Rebel Talk: Romanticizing Easy

Rebel Talk: Romanticizing Easy

I’ve been thinking a lot lately about how much people romanticize “easy.”

 

Easy money. Easy success. Easy fitness. Easy relationships. Easy confidence. Easy happiness. Easy business. Easy everything.

 

Somewhere along the line, people started believing that if something feels difficult, stressful, uncomfortable, or uncertain, it must mean they are on the wrong path. Social media has only made that worse. Everybody sees the highlight reel. The finished product. The victory lap. The six-pack. The sold business. The dream house. The freedom. But very few people talk about the pressure it took to build it. The social media algorithms don't train for the struggle, they only train to you show you what you clicked on (or talked about when your phone is near). 

 

And the truth is, everything worth having fights back.

 

Lately, life has felt heavy in a lot of ways. Spring in Minnesota always feels like life gets launched out of a cannon.
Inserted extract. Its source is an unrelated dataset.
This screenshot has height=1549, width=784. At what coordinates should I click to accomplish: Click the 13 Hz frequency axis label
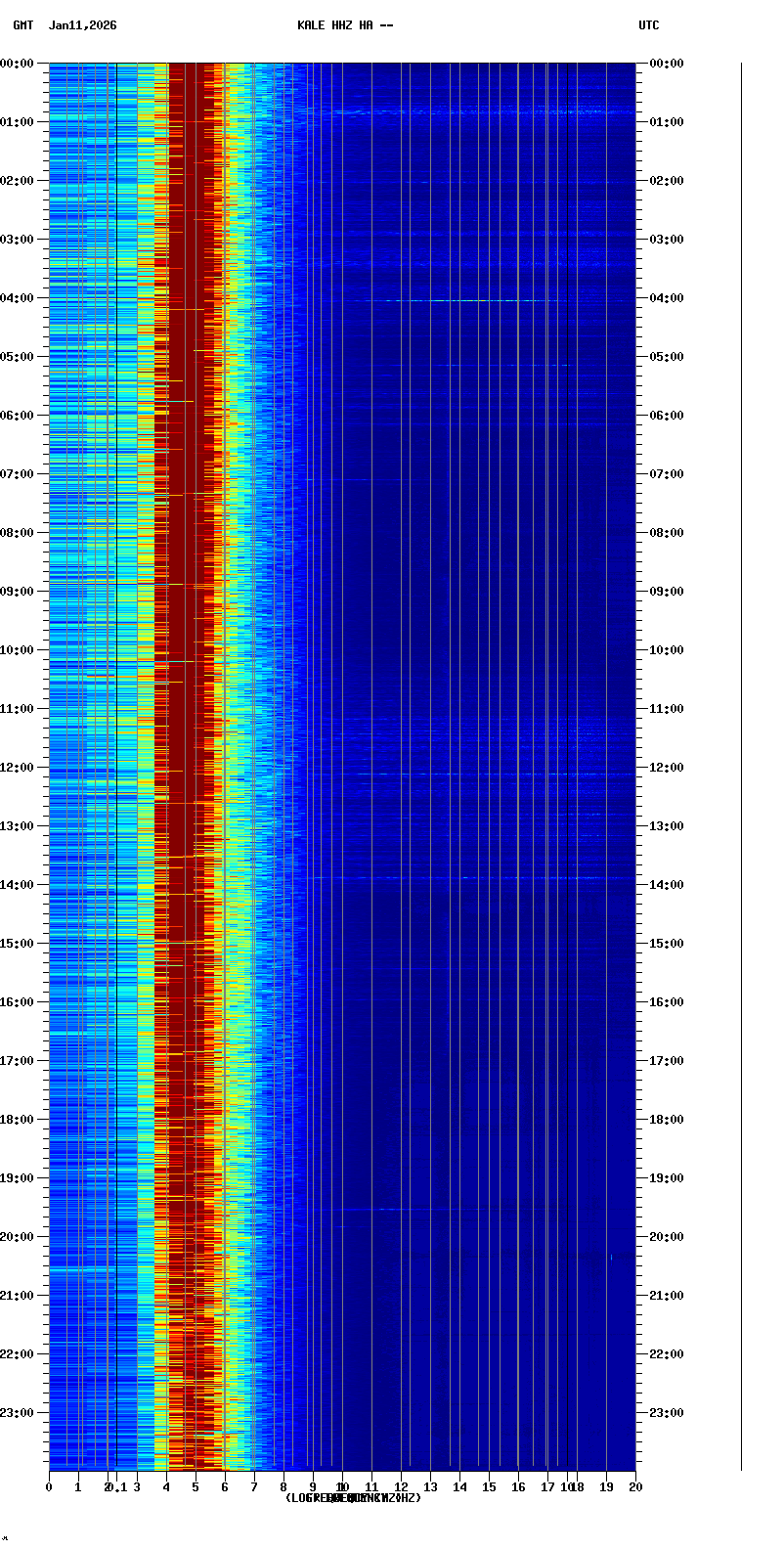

Baseball is ramping up for the boys, birthdays are stacked on the calendar, Mother’s Day comes around, the cabin needs attention, boats need to go in, four wheelers need maintenance, summer plans start forming, business never slows down, and somewhere in between all of that, I’m still trying to make time for flying lessons, workouts, family, and simply being present for the people around me.

 

At times, it feels overwhelming. There are moments where I catch myself wanting everything to just smooth out. I want the business to stop fighting back. I want the stress to disappear. I want perfect weather, smooth flights, clean schedules, easy decisions, and simple answers, and home runs for my kids every game. Is that too much to ask?

 

But life doesn’t work that way.

 

A few days ago while flying, I hit turbulence that tossed that little 172 around harder than I wanted. Airspeed bouncing around. Sudden drops. Wind grabbing the wings. And even though I know the plane can handle far more than my mind thinks it can in the moment, your instincts still kick in. Your body tightens. Your mind starts questioning things.

 

And honestly, that feels a lot like life sometimes.

 

Most people quit when things start shaking. They assume turbulence means they are failing. They think resistance means they should stop. But turbulence doesn’t mean the plane is falling apart. Resistance doesn’t mean your life is broken. Most of the time, it means you’re actually moving.

 

The gym fights back. Business fights back. Leadership fights back. Discipline fights back. Raising kids fights back. Relationships fight back. Dreams fight back. Growth fights back.

 

Nothing meaningful comes without pressure attached to it.

 

I think a lot of people spend their lives trying to eliminate all friction. I know I have tried. They are constantly searching for the easier route, the shortcut, the hack, the path with the least resistance. But I’ve learned that the easy road usually leads nowhere meaningful. The things that shape you, strengthen you, humble you, and ultimately change your life almost always require discomfort.

 

I’ve seen it in business more than ever lately. There are days where the numbers look great, and there are days where I feel the pressure from every direction. Responsibility gets heavier. People depend on you. Customers depend on you. Your family depends on you. And there are moments where you wonder if anybody even understands the mental weight that comes with trying to build something bigger than yourself.

 

But then I remind myself… this is the price of building something meaningful.

 

Nobody talks enough about that part.

 

People love the idea of success, but they don’t romanticize the sleepless nights, the self-doubt, the sacrifices, the risk, the stress, the uncertainty, or the years where it feels like you are carrying the weight of the world quietly on your back while still showing up every day.

 

The truth is, the struggle usually means you finally care about something enough to fight for it.

 

And maybe that’s what separates people.

 

Some people spend their entire lives avoiding pressure. Others learn how to carry it.

 

I’m not saying you should seek out unnecessary chaos or glorify burnout. But I do think we need to stop acting like hard automatically means wrong. Some of the best things in my life have come from moments where I was uncomfortable, uncertain, nervous, overwhelmed, or scared to take the next step.

 

Flying is teaching me that right now. Business teaches me that constantly. Fatherhood teaches me that daily.

 

Confidence doesn’t come before the challenge. Strength doesn’t come before the resistance. Growth doesn’t happen before the discomfort.

 

It happens because of it.

And maybe that’s the reminder some of us need right now.

Stop romanticizing easy.

Easy rarely builds anything valuable.

 

The strongest people I know are not the ones who avoided hardship. They are the ones who stopped running from it. They learned how to endure. How to adapt. How to keep showing up when things got heavy.

 

Life changes when you stop asking, “How do I make this easier?” and start asking, “What kind of person is this pressure helping me become?”

 

Because everything worth having fights back.